You’ll have the opportunity to:
- Work on real-world healthcare problems with measurable patient impact
- Build data systems that power clinical-grade AI and ML
- Take ownership in a fast-growing, mission-driven company
- Collaborate with a highly skilled, multidisciplinary team
ML Ops Engineer in London employer: Circadia Health
Contact Detail:
Circadia Health Recruiting Team
StudySmarter Expert Advice 🤫
We think this is how you could land ML Ops Engineer in London
✨Tip Number 1
Network like a pro! Reach out to folks in the industry, attend meetups, and connect with people on LinkedIn. You never know who might have the inside scoop on job openings or can refer you directly.
✨Tip Number 2
Show off your skills! Create a portfolio showcasing your ML projects, pipelines, and any cool stuff you've built. This is your chance to demonstrate what you can do beyond just a CV.
✨Tip Number 3
Prepare for interviews by brushing up on your technical skills and understanding the company’s products. Be ready to discuss how you can contribute to their ML infrastructure and improve patient outcomes.
✨Tip Number 4
Apply through our website! It’s the best way to ensure your application gets seen. Plus, we love seeing candidates who are genuinely interested in joining our mission-driven team.
We think you need these skills to ace ML Ops Engineer in London
Some tips for your application 🫡
Tailor Your CV: Make sure your CV is tailored to the ML Ops Engineer role. Highlight your experience with ML pipelines, AWS, and any relevant tools like Apache Airflow. We want to see how your skills match what we're looking for!
Craft a Compelling Cover Letter: Your cover letter is your chance to shine! Share your passion for ML and how you can contribute to our mission at Circadia Health. Be sure to mention specific projects or experiences that relate to the job description.
Showcase Your Projects: If you've worked on any relevant projects, whether in a professional setting or as personal endeavours, make sure to include them. We love seeing practical examples of your work, especially those that demonstrate your problem-solving skills in ML.
Apply Through Our Website: Don't forget to apply through our website! It’s the best way for us to receive your application and ensures you’re considered for the role. Plus, it shows you're keen on joining our team at Circadia Health!
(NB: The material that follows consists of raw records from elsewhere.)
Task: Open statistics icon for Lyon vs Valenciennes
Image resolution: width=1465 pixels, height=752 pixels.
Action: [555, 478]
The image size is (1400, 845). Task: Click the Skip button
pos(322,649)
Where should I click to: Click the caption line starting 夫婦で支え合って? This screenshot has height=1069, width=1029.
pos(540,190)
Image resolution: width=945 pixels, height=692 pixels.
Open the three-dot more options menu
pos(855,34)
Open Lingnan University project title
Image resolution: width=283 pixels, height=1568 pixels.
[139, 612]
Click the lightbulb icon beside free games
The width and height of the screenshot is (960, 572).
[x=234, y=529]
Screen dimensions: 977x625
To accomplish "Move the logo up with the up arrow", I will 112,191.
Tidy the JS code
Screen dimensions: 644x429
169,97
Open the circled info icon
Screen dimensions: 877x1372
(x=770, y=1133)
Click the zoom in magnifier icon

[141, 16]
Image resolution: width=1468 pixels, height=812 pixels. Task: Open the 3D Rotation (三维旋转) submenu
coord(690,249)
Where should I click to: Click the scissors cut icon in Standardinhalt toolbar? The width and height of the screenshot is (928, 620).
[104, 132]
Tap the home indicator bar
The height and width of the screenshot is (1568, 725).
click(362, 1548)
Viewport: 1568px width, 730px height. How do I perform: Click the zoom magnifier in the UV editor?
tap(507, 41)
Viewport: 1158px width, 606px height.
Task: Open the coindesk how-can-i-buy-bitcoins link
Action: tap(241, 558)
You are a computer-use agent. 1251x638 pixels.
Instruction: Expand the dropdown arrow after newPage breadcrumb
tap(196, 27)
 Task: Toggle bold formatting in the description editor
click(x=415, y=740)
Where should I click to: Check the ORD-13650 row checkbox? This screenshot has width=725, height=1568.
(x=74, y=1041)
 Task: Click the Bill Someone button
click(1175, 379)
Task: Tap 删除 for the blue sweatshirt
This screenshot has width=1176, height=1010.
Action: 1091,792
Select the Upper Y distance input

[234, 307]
How to prepare for a job interview at Circadia Health
✨Know Your ML Ops Inside Out
Make sure you brush up on your knowledge of ML Ops principles, especially around pipeline orchestration with tools like Apache Airflow. Be ready to discuss your hands-on experience with deploying models on AWS and how you've tackled challenges in production environments.
✨Showcase Your Problem-Solving Skills
Prepare to share specific examples of how you've implemented monitoring and alerting systems in previous roles. Highlight any incidents you've managed and how you ensured operational reliability, as this will demonstrate your ability to handle real-world challenges.
✨Familiarise Yourself with Healthcare Standards
Since Circadia Health operates in the healthcare sector, it's crucial to understand HIPAA compliance and best practices for handling Protected Health Information (PHI). Be ready to discuss how you've ensured security and privacy in your past projects.
✨Communicate Clearly and Collaboratively
As you'll be working across various teams, practice articulating your thoughts clearly. Prepare to discuss how you've collaborated with data engineers and clinical teams in the past, and be ready to showcase your ability to bridge technical and non-technical conversations.